**Exercise task:** Copy every line of the material below verbatim, with no changes.

++++++++

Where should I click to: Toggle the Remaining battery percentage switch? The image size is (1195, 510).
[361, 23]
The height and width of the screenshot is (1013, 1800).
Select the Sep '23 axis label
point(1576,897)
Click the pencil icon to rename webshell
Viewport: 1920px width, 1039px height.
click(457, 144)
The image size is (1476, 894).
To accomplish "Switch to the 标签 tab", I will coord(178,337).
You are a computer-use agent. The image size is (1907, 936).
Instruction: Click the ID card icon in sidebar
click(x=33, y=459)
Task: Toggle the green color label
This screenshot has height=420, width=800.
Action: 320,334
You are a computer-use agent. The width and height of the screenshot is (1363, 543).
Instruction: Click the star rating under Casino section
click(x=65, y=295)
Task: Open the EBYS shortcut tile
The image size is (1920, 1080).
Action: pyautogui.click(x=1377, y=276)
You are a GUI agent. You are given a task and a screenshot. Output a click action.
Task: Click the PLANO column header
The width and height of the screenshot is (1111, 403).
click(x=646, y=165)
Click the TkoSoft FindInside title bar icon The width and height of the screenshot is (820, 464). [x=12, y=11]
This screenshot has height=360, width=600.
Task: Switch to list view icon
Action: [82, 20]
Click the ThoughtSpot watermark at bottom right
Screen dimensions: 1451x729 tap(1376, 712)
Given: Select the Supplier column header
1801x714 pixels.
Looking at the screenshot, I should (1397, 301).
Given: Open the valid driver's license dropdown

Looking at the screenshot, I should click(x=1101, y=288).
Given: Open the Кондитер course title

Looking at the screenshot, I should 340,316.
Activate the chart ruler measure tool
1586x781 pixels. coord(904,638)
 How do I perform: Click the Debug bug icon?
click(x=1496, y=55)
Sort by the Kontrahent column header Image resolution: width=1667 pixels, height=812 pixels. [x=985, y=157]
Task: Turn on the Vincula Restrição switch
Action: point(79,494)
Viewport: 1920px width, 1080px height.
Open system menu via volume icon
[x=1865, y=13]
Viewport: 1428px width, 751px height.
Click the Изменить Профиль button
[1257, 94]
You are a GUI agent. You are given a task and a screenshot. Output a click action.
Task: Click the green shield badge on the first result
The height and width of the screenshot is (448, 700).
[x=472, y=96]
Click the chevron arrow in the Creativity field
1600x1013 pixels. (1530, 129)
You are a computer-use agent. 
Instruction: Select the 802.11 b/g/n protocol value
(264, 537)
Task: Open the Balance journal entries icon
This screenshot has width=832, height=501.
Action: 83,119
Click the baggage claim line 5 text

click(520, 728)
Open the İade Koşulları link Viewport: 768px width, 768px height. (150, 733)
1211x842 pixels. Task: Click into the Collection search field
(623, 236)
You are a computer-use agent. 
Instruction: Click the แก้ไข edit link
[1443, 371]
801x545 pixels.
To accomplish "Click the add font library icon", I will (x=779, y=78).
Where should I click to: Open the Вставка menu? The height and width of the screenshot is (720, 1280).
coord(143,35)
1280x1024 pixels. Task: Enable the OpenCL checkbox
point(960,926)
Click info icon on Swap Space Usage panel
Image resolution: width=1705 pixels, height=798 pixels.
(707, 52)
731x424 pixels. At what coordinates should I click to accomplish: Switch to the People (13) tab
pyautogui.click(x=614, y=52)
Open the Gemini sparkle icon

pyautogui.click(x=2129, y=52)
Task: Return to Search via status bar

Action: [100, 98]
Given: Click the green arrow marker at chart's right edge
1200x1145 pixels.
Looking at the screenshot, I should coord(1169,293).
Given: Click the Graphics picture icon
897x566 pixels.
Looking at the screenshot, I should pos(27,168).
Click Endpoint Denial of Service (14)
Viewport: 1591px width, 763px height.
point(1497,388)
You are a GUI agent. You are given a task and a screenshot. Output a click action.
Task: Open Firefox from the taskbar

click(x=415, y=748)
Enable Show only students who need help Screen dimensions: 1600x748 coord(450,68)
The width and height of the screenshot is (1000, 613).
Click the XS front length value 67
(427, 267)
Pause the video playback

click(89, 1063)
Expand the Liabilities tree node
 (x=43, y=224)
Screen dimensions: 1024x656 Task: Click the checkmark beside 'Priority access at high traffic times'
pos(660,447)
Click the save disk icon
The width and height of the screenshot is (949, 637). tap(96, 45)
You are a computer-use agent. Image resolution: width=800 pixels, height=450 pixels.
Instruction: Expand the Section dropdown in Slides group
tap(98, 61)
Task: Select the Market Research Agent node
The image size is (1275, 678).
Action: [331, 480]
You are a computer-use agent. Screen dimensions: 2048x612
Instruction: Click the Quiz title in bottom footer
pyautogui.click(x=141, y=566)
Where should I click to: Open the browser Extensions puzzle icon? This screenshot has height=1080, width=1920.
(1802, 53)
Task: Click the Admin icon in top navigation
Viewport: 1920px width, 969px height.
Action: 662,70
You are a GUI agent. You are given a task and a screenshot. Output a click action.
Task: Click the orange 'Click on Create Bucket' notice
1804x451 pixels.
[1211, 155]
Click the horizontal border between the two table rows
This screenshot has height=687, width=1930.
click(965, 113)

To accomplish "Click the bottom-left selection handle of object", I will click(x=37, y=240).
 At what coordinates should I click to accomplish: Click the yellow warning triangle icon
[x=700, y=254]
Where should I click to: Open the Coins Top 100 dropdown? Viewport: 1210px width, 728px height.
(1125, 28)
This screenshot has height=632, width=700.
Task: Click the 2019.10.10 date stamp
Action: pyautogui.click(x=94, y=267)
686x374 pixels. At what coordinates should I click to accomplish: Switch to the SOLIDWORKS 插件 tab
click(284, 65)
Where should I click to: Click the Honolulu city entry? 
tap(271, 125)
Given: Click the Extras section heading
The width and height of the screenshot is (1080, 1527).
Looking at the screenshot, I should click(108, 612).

++++++++

**Complete output:**
Where should I click to: Toggle the Remaining battery percentage switch? The image size is (1195, 510).
[361, 23]
The height and width of the screenshot is (1013, 1800).
Select the Sep '23 axis label
point(1576,897)
Click the pencil icon to rename webshell
Viewport: 1920px width, 1039px height.
click(457, 144)
The image size is (1476, 894).
To accomplish "Switch to the 标签 tab", I will coord(178,337).
You are a computer-use agent. The image size is (1907, 936).
Instruction: Click the ID card icon in sidebar
click(x=33, y=459)
Task: Toggle the green color label
This screenshot has height=420, width=800.
Action: 320,334
You are a computer-use agent. The width and height of the screenshot is (1363, 543).
Instruction: Click the star rating under Casino section
click(x=65, y=295)
Task: Open the EBYS shortcut tile
The image size is (1920, 1080).
Action: pyautogui.click(x=1377, y=276)
You are a GUI agent. You are given a task and a screenshot. Output a click action.
Task: Click the PLANO column header
The width and height of the screenshot is (1111, 403).
click(x=646, y=165)
Click the TkoSoft FindInside title bar icon The width and height of the screenshot is (820, 464). [x=12, y=11]
This screenshot has height=360, width=600.
Task: Switch to list view icon
Action: [82, 20]
Click the ThoughtSpot watermark at bottom right
Screen dimensions: 1451x729 tap(1376, 712)
Given: Select the Supplier column header
1801x714 pixels.
Looking at the screenshot, I should (1397, 301).
Given: Open the valid driver's license dropdown

Looking at the screenshot, I should click(x=1101, y=288).
Given: Open the Кондитер course title

Looking at the screenshot, I should 340,316.
Activate the chart ruler measure tool
1586x781 pixels. coord(904,638)
 How do I perform: Click the Debug bug icon?
click(x=1496, y=55)
Sort by the Kontrahent column header Image resolution: width=1667 pixels, height=812 pixels. [x=985, y=157]
Task: Turn on the Vincula Restrição switch
Action: point(79,494)
Viewport: 1920px width, 1080px height.
Open system menu via volume icon
[x=1865, y=13]
Viewport: 1428px width, 751px height.
Click the Изменить Профиль button
[1257, 94]
You are a GUI agent. You are given a task and a screenshot. Output a click action.
Task: Click the green shield badge on the first result
The height and width of the screenshot is (448, 700).
[x=472, y=96]
Click the chevron arrow in the Creativity field
1600x1013 pixels. (1530, 129)
You are a computer-use agent. 
Instruction: Select the 802.11 b/g/n protocol value
(264, 537)
Task: Open the Balance journal entries icon
This screenshot has width=832, height=501.
Action: 83,119
Click the baggage claim line 5 text

click(520, 728)
Open the İade Koşulları link Viewport: 768px width, 768px height. (150, 733)
1211x842 pixels. Task: Click into the Collection search field
(623, 236)
You are a computer-use agent. 
Instruction: Click the แก้ไข edit link
[1443, 371]
801x545 pixels.
To accomplish "Click the add font library icon", I will (x=779, y=78).
Where should I click to: Open the Вставка menu? The height and width of the screenshot is (720, 1280).
coord(143,35)
1280x1024 pixels. Task: Enable the OpenCL checkbox
point(960,926)
Click info icon on Swap Space Usage panel
Image resolution: width=1705 pixels, height=798 pixels.
(707, 52)
731x424 pixels. At what coordinates should I click to accomplish: Switch to the People (13) tab
pyautogui.click(x=614, y=52)
Open the Gemini sparkle icon

pyautogui.click(x=2129, y=52)
Task: Return to Search via status bar

Action: [100, 98]
Given: Click the green arrow marker at chart's right edge
1200x1145 pixels.
Looking at the screenshot, I should coord(1169,293).
Given: Click the Graphics picture icon
897x566 pixels.
Looking at the screenshot, I should pos(27,168).
Click Endpoint Denial of Service (14)
Viewport: 1591px width, 763px height.
point(1497,388)
You are a GUI agent. You are given a task and a screenshot. Output a click action.
Task: Open Firefox from the taskbar

click(x=415, y=748)
Enable Show only students who need help Screen dimensions: 1600x748 coord(450,68)
The width and height of the screenshot is (1000, 613).
Click the XS front length value 67
(427, 267)
Pause the video playback

click(89, 1063)
Expand the Liabilities tree node
 (x=43, y=224)
Screen dimensions: 1024x656 Task: Click the checkmark beside 'Priority access at high traffic times'
pos(660,447)
Click the save disk icon
The width and height of the screenshot is (949, 637). tap(96, 45)
You are a computer-use agent. Image resolution: width=800 pixels, height=450 pixels.
Instruction: Expand the Section dropdown in Slides group
tap(98, 61)
Task: Select the Market Research Agent node
The image size is (1275, 678).
Action: [331, 480]
You are a computer-use agent. Screen dimensions: 2048x612
Instruction: Click the Quiz title in bottom footer
pyautogui.click(x=141, y=566)
Where should I click to: Open the browser Extensions puzzle icon? This screenshot has height=1080, width=1920.
(1802, 53)
Task: Click the Admin icon in top navigation
Viewport: 1920px width, 969px height.
Action: 662,70
You are a GUI agent. You are given a task and a screenshot. Output a click action.
Task: Click the orange 'Click on Create Bucket' notice
1804x451 pixels.
[1211, 155]
Click the horizontal border between the two table rows
This screenshot has height=687, width=1930.
click(965, 113)

To accomplish "Click the bottom-left selection handle of object", I will click(x=37, y=240).
 At what coordinates should I click to accomplish: Click the yellow warning triangle icon
[x=700, y=254]
Where should I click to: Open the Coins Top 100 dropdown? Viewport: 1210px width, 728px height.
(1125, 28)
This screenshot has height=632, width=700.
Task: Click the 2019.10.10 date stamp
Action: pyautogui.click(x=94, y=267)
686x374 pixels. At what coordinates should I click to accomplish: Switch to the SOLIDWORKS 插件 tab
click(284, 65)
Where should I click to: Click the Honolulu city entry? 
tap(271, 125)
Given: Click the Extras section heading
The width and height of the screenshot is (1080, 1527).
Looking at the screenshot, I should click(108, 612).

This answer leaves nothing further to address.